Campbell Soup Company closing Toronto manufacturing facility

Campbell Soup Company announced  Jan. 24 plans to close its manufacturing facility in Toronto to improve the operational efficiency of its North American thermal supply chain network. Campbell will move its Canadian headquarters and commercial operations to a new location in the Greater Toronto area.

Several factors have resulted in excess capacity in Campbell’s North American thermal supply chain network, including significant productivity improvements and volume declines of canned soup in North America, the announcement said. Canadian soup and broth production will be consolidated into the company’s existing U.S. manufacturing network.

Opened in 1931, Toronto is the oldest plant in the Campbell thermal network. Due to its size and age, the Toronto plant cannot be retrofit in a way that is competitively viable, the company said.

Campbell plans to operate the Toronto facility for up to 18 months and will close it in phases, transitioning its production to three U.S. thermal plants in Maxton, North Carolina; Napoleon, Ohio; and Paris, Texas. Campbell employs nearly 600 people in Toronto including its headquarters, commercial operations and manufacturing functions. Approximately 380 manufacturing and manufacturing-related roles will be impacted.

Food & Beverage Canada launches

A new organization representing more than 1,500 food and beverage processing businesses in Canada was launched to work with governments and other stakeholders on industry priorities. The Ottawa-based “United to nourish the world,” Food & Beverage Canada (F&BC) will take a role in shaping public policy and industry actions, according to a press announcement.

“Food & Beverage Canada is bringing businesses together from coast to coast to seize an unprecedented opportunity,” said Daniel Vielfaure, F&BC co-chair and managing director, Bonduelle Americas Long Life. “This is Canada’s agri-food century. Canada’s food and beverage manufacturers can play a pivotal role in feeding the world, while growing jobs and economic sustainability for communities in rural and urban Canada.”

Leading issues include:

  • Ensuring smart regulations that serve the public interest while maintaining a competitive environment
  • Building a healthier, more sustainable and ethical food system
  • Promoting innovation in food and beverage manufacturing processes
    and practices
  • Creating global trade opportunities for products
  • Protecting and informing consumers while enabling consumer choice
  • Providing skilled jobs and rewarding employment for Canadians

The food and beverage processing industry is the second largest manufacturing industry in Canada in terms of value of production with shipments worth $112.4 billion in 2016 accounting for 18 percent of total manufacturing shipments and 2 percent of the national gross domestic product.

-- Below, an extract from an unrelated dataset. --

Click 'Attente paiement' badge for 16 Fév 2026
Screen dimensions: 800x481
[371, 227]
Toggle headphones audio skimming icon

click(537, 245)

Food processing equipment market to exceed $74B by 2022

According to a new report by Meticulous Research, the food processing equipment market will exceed $74 billion USD by 2022, growing at a compound annual growth rate of 6.1 percent over the next five years. This market is driven by “increasing consumer demand for processed food, growing focus on food safety and safety of workers, rising need to increase productivity, increasing focus of food manufacturers to reduce production cost and government support to promote food processing sector,” according to the report. However, high costs of equipment and increasing inclination toward consumption of minimal processed food restricts the growth of this market to some extent.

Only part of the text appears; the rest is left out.